I’m rather confused about what exactly the network neutrality folks want. Because it’s hard to believe they’re really looking for what they seem to want in this article.
The draft bill, floated recently by Republicans on the House Energy and Commerce Committee, contains “network neutrality” provisions intended to prohibit telecom and cable companies from blocking or impeding competitors on their high-speed networks. But the draft makes an exception for companies to offer multiple tiers, resulting in potentially faster transmission rates for them and slower speeds for competitors.
Comcast, Time Warner and other major cable providers oppose all mandatory neutrality restrictions but abide by voluntary guidelines. “Network neutrality is a solution in search of a problem,” said Brian Dietz, spokesman for the National Cable and Telecommunications Association.
Those stances are drawing fire from Amazon.com, eBay, Google, Microsoft, Yahoo and other Internet players that fear the carriers will serve as gatekeepers. “Do you want the Internet … of the last 10 years, or do you want it to look like a cable system?” asked Gerry Waldron, an attorney representing a coalition of Internet companies.
“They’re fooling around with the basic DNA of the Internet here,” added Art Brodsky, a spokesman for Public Knowledge. “What they’re trying to do is make it their Internet.”
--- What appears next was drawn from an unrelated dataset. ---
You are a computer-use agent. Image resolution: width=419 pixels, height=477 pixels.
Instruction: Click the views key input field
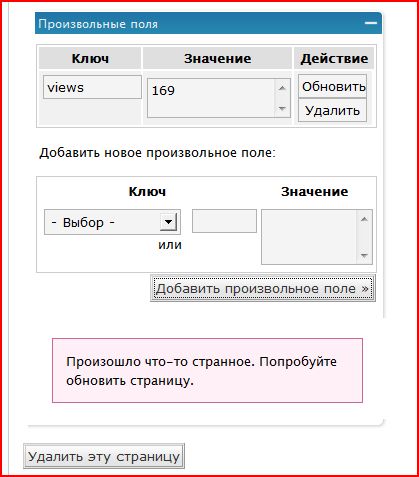pyautogui.click(x=92, y=87)
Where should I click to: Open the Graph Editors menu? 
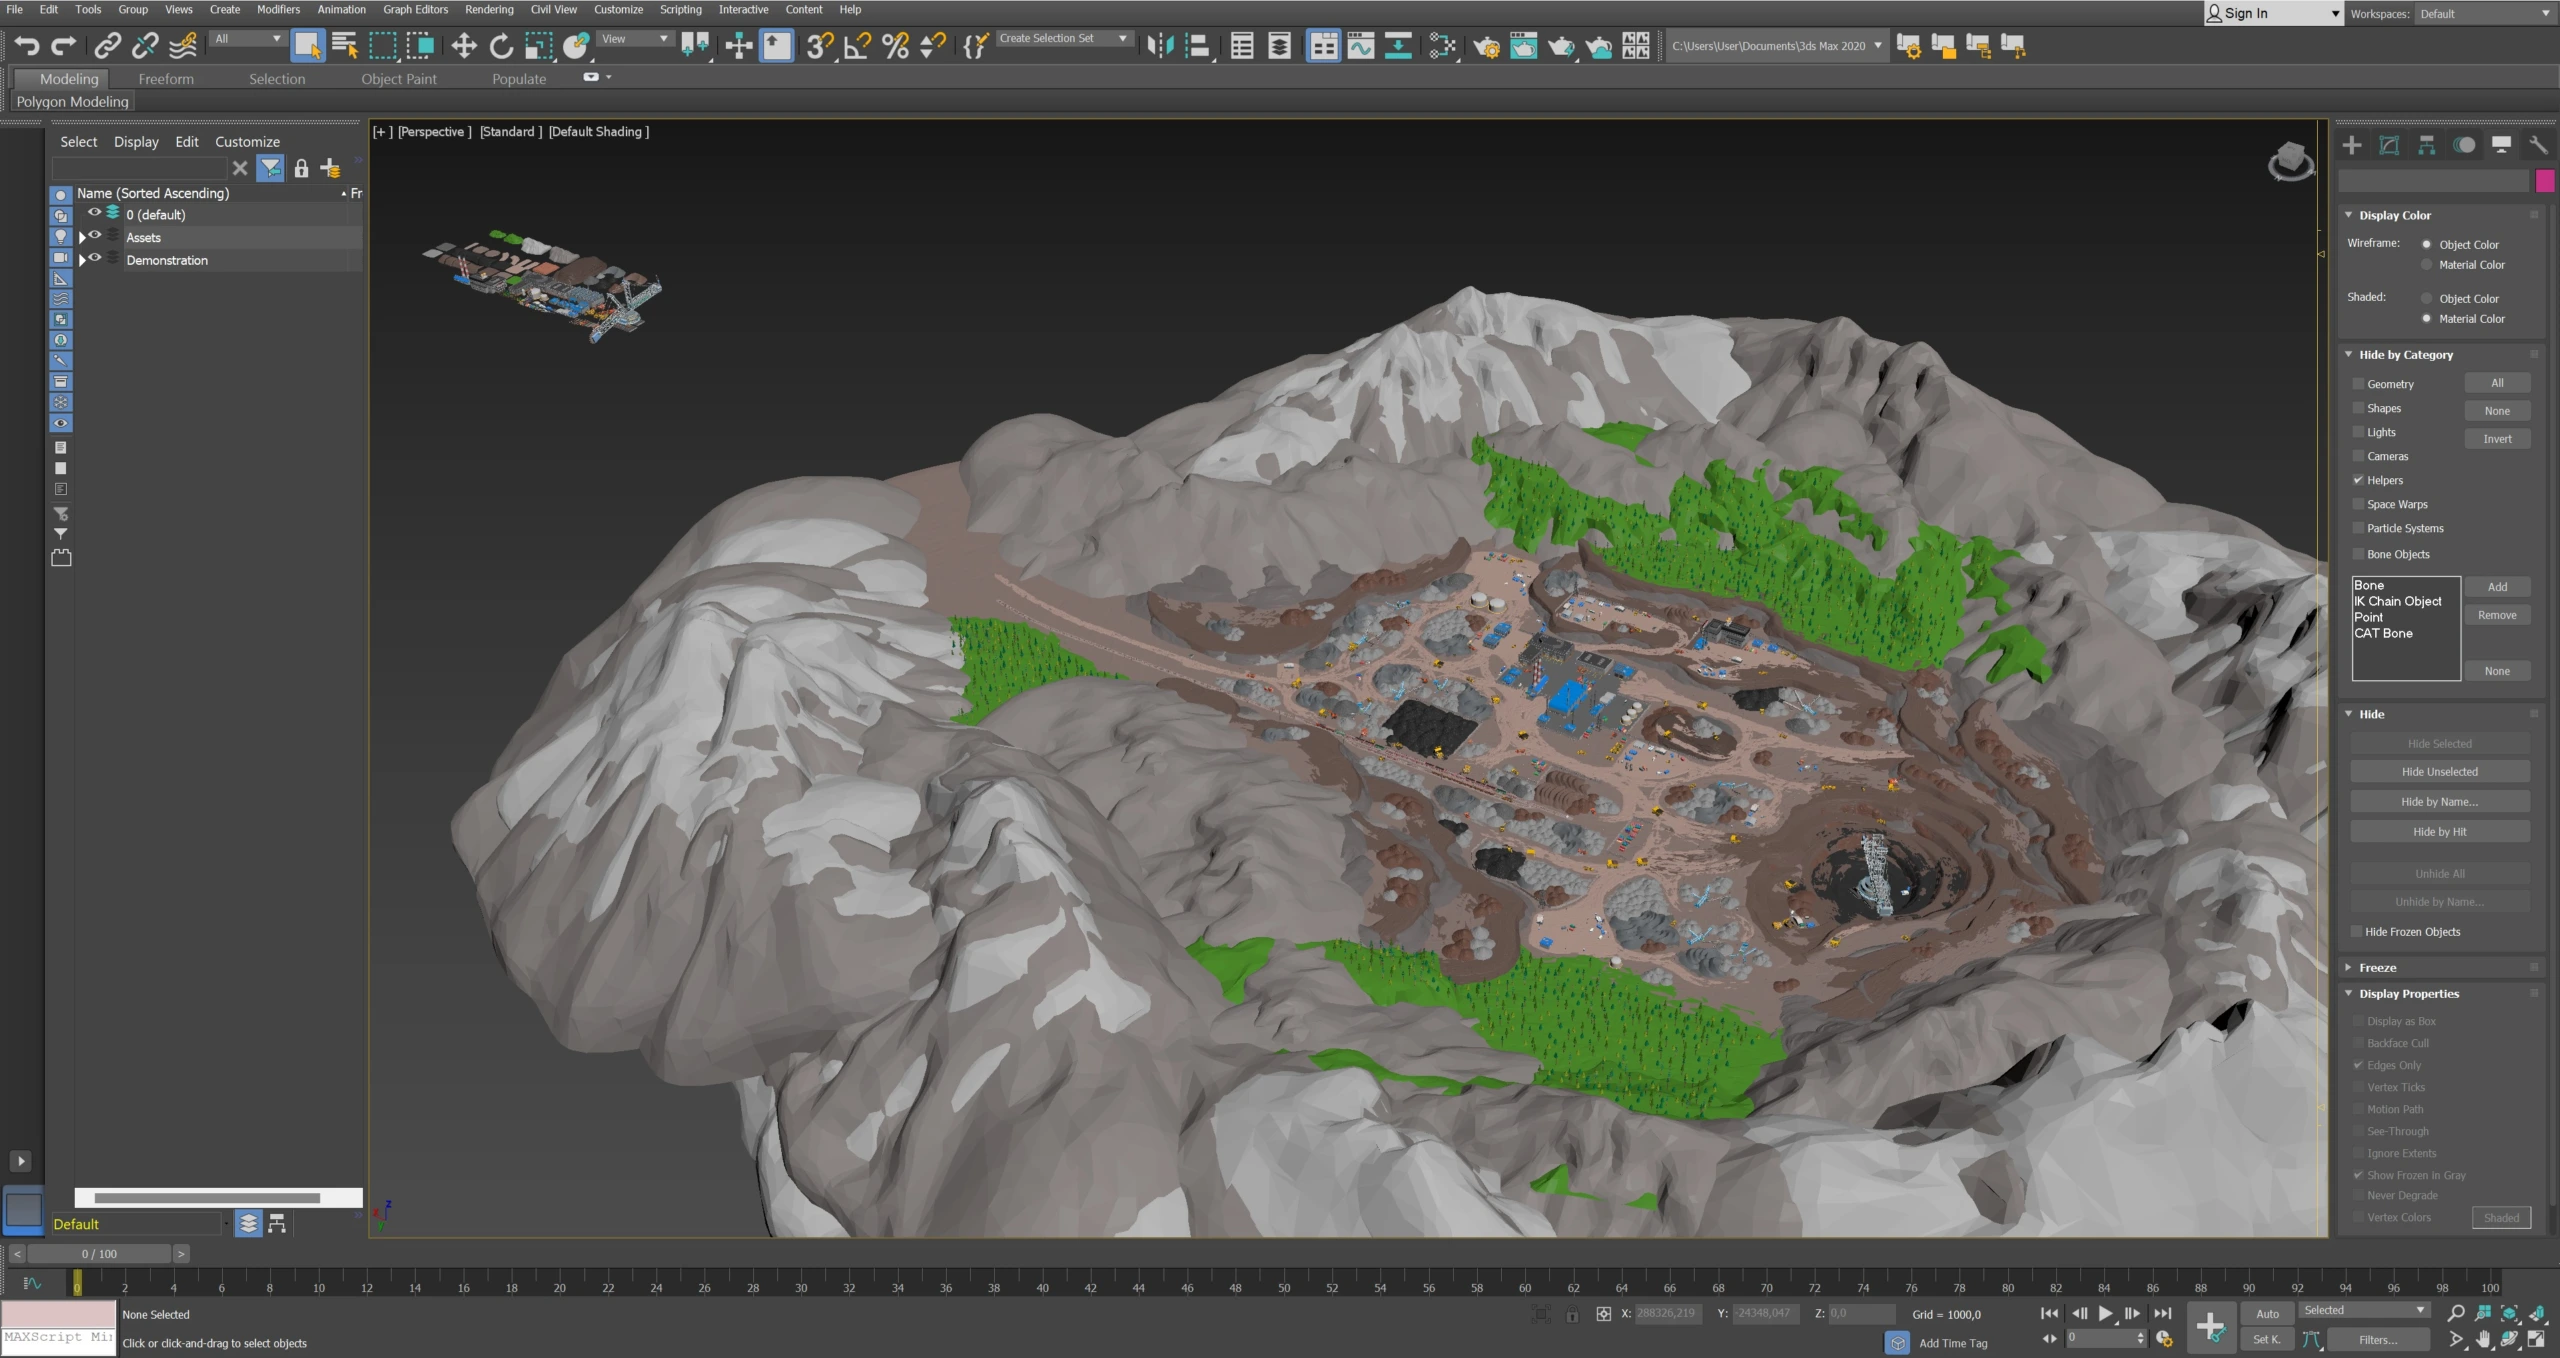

The coalition members said they recognize that communications carriers have a right to manage their networks to carry bandwidth-hungry video without interruption. “We don’t want to take them out of [that] business,” a source privately said, but added that carriers should not “pick and choose” who provides Internet video.
Now from a technical perspective, I sympathize with these guys. The layered, end-to-end nature of the Internet is an important design principle that deserves to be defended. But what they’re trying to do strikes me as more sweeping than merely ensuring that consumers have unfettered access to content on the web. The next-generation fiber networks being built by the Baby Bells are expensive, and if they want to set aside some portion of their bandwidth to provide premium services, that seems like a perfectly reasonable idea. Now, I suspect that from a business perspective, they’ll find that consumer will pay more for unfettered high-speed Internet access, especially once there are thousands of Internet-based TV channels not available through their IPTV service. But the fact is that without the investments the Baby Bells are making, those Internet TV channels might not even be possible.
Moreover, I think the net neutrality folks are extremely naive about how regulations like this work out in practice. It’s easy to argue, in the abstract, that ISPs should not “discriminate” among Internet-based services. But the devil is likely to be in the details, and the details are made in a convoluted regulatory process that isn’t necessarily in the best interests of consumers. The last time we went this route was with the FCC’s “local loop unbundling” regulations in the late 1990s. Those turned out to be a disaster, providing tons of work for lawyers and discouraging investment in new infrastructure while doing little to increase competition in local phone service.
“Network neutrality” regulation is a bigger danger. So far, the higher layers of the Internet’s protocols (the IP layer and above) have been completely free of government regulation. That has meant that technical decisions get made by computer geeks, not lawyers and legislators. Those of us who care about high-tech innovation should be fighting to keep things that way as long as possible. Putting network design decisions into the political process can’t possibly make the process work better.
That’s especially true since, at least until now, the concerns about violations of network neutrality have been massively overblown. Way back in 1999, Larry Lessig warned in his first book, Code, that corporate interests would soon be re-writing the Internet’s architecture to undermine its open nature. As far as I can tell, we’re no closer to that point than we were then. Indeed, I would argue we’re further away from his nightmare scenario. The Baby Bells have made a few abortive and ineffectual attempts to limit VoIP, but that’s about it–I can still access pretty much any Internet service I want, without any interference from my ISP. Meanwhile, the ownership of the Internet’s backbone is more decentralized, the Internet is a lot more international, and there are dozens of major Internet companies like Google and Yahoo! with a stake in keeping the ‘net open. In short, the odds of Lessig’s nightmare scenario coming true have been steadily diminishing as the ‘net has diversified.
So Mr. Dietz is right: network neutrality is a solution in search of a problem. If, a few years from now, I’m proved wrong and broadband ISPs start restricting its customers’ access to the end-to-end Internet, then it will make sense to have a debate about the best regulatory response. But it’s extraordinarily premature to give the FCC authority over the Internet to deal with a purely hypothetical threat. I don’t want the Internet politicized, even for a good cause.